What needs to be done
Retype every one of the following entries character for character, keeping each line as it appears.

┄┄┄┄┄┄┄┄┄┄

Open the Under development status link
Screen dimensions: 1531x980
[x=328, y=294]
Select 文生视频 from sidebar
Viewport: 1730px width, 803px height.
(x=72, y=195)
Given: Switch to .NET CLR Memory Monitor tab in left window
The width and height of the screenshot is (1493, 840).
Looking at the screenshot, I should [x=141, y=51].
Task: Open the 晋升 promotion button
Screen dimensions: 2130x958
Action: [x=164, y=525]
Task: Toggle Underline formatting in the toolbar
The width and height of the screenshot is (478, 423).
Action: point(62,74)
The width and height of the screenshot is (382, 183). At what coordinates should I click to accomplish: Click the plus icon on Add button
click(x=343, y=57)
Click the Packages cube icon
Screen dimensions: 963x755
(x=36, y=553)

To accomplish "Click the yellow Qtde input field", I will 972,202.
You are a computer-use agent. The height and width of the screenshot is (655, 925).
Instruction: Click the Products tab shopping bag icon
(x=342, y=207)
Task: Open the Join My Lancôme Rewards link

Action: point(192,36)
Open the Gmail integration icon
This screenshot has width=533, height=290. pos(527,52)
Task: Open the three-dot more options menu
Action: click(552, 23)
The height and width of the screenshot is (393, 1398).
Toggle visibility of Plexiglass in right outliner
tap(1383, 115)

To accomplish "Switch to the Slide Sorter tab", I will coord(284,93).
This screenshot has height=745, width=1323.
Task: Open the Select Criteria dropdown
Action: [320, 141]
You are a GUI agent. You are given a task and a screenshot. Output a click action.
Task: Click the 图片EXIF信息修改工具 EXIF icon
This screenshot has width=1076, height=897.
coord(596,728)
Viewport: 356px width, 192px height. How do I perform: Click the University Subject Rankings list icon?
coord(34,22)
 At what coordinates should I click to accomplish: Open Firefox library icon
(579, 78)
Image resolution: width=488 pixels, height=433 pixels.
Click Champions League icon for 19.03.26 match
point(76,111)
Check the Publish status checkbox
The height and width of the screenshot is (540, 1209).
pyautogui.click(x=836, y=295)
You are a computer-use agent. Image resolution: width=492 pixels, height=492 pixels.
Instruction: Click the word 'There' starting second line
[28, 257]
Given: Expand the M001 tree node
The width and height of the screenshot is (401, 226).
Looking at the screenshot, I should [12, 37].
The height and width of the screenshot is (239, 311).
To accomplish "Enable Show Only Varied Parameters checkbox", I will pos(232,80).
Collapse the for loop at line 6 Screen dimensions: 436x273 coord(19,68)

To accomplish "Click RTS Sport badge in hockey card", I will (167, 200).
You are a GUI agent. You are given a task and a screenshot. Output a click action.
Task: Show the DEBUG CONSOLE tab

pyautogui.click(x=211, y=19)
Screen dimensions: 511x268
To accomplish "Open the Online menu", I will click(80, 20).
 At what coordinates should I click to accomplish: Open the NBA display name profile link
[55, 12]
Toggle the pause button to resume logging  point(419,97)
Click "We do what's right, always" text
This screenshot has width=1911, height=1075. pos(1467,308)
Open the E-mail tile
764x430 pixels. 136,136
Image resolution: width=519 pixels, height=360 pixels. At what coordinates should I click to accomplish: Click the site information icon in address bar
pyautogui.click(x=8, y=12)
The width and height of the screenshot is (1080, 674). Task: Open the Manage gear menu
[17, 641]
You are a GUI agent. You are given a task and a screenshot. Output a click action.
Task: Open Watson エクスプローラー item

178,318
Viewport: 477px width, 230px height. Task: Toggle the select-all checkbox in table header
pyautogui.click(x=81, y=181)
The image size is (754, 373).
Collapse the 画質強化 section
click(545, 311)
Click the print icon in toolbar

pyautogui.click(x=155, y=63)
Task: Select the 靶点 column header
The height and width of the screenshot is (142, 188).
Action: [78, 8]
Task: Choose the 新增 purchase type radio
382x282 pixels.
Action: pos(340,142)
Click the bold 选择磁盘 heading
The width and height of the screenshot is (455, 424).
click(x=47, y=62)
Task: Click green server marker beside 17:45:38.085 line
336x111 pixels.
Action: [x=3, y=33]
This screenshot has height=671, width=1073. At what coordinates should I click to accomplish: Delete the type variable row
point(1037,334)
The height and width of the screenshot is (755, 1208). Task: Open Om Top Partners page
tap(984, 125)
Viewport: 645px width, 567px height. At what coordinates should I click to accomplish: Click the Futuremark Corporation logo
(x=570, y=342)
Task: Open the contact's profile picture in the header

┄┄┄┄┄┄┄┄┄┄

Written solution
Open the Under development status link
Screen dimensions: 1531x980
[x=328, y=294]
Select 文生视频 from sidebar
Viewport: 1730px width, 803px height.
(x=72, y=195)
Given: Switch to .NET CLR Memory Monitor tab in left window
The width and height of the screenshot is (1493, 840).
Looking at the screenshot, I should [x=141, y=51].
Task: Open the 晋升 promotion button
Screen dimensions: 2130x958
Action: [x=164, y=525]
Task: Toggle Underline formatting in the toolbar
The width and height of the screenshot is (478, 423).
Action: point(62,74)
The width and height of the screenshot is (382, 183). At what coordinates should I click to accomplish: Click the plus icon on Add button
click(x=343, y=57)
Click the Packages cube icon
Screen dimensions: 963x755
(x=36, y=553)

To accomplish "Click the yellow Qtde input field", I will 972,202.
You are a computer-use agent. The height and width of the screenshot is (655, 925).
Instruction: Click the Products tab shopping bag icon
(x=342, y=207)
Task: Open the Join My Lancôme Rewards link

Action: point(192,36)
Open the Gmail integration icon
This screenshot has width=533, height=290. pos(527,52)
Task: Open the three-dot more options menu
Action: click(552, 23)
The height and width of the screenshot is (393, 1398).
Toggle visibility of Plexiglass in right outliner
tap(1383, 115)

To accomplish "Switch to the Slide Sorter tab", I will coord(284,93).
This screenshot has height=745, width=1323.
Task: Open the Select Criteria dropdown
Action: [320, 141]
You are a GUI agent. You are given a task and a screenshot. Output a click action.
Task: Click the 图片EXIF信息修改工具 EXIF icon
This screenshot has width=1076, height=897.
coord(596,728)
Viewport: 356px width, 192px height. How do I perform: Click the University Subject Rankings list icon?
coord(34,22)
 At what coordinates should I click to accomplish: Open Firefox library icon
(579, 78)
Image resolution: width=488 pixels, height=433 pixels.
Click Champions League icon for 19.03.26 match
point(76,111)
Check the Publish status checkbox
The height and width of the screenshot is (540, 1209).
pyautogui.click(x=836, y=295)
You are a computer-use agent. Image resolution: width=492 pixels, height=492 pixels.
Instruction: Click the word 'There' starting second line
[28, 257]
Given: Expand the M001 tree node
The width and height of the screenshot is (401, 226).
Looking at the screenshot, I should [12, 37].
The height and width of the screenshot is (239, 311).
To accomplish "Enable Show Only Varied Parameters checkbox", I will pos(232,80).
Collapse the for loop at line 6 Screen dimensions: 436x273 coord(19,68)

To accomplish "Click RTS Sport badge in hockey card", I will (167, 200).
You are a GUI agent. You are given a task and a screenshot. Output a click action.
Task: Show the DEBUG CONSOLE tab

pyautogui.click(x=211, y=19)
Screen dimensions: 511x268
To accomplish "Open the Online menu", I will click(80, 20).
 At what coordinates should I click to accomplish: Open the NBA display name profile link
[55, 12]
Toggle the pause button to resume logging  point(419,97)
Click "We do what's right, always" text
This screenshot has width=1911, height=1075. pos(1467,308)
Open the E-mail tile
764x430 pixels. 136,136
Image resolution: width=519 pixels, height=360 pixels. At what coordinates should I click to accomplish: Click the site information icon in address bar
pyautogui.click(x=8, y=12)
The width and height of the screenshot is (1080, 674). Task: Open the Manage gear menu
[17, 641]
You are a GUI agent. You are given a task and a screenshot. Output a click action.
Task: Open Watson エクスプローラー item

178,318
Viewport: 477px width, 230px height. Task: Toggle the select-all checkbox in table header
pyautogui.click(x=81, y=181)
The image size is (754, 373).
Collapse the 画質強化 section
click(545, 311)
Click the print icon in toolbar

pyautogui.click(x=155, y=63)
Task: Select the 靶点 column header
The height and width of the screenshot is (142, 188).
Action: [78, 8]
Task: Choose the 新增 purchase type radio
382x282 pixels.
Action: pos(340,142)
Click the bold 选择磁盘 heading
The width and height of the screenshot is (455, 424).
click(x=47, y=62)
Task: Click green server marker beside 17:45:38.085 line
336x111 pixels.
Action: [x=3, y=33]
This screenshot has height=671, width=1073. At what coordinates should I click to accomplish: Delete the type variable row
point(1037,334)
The height and width of the screenshot is (755, 1208). Task: Open Om Top Partners page
tap(984, 125)
Viewport: 645px width, 567px height. At what coordinates should I click to accomplish: Click the Futuremark Corporation logo
(x=570, y=342)
Task: Open the contact's profile picture in the header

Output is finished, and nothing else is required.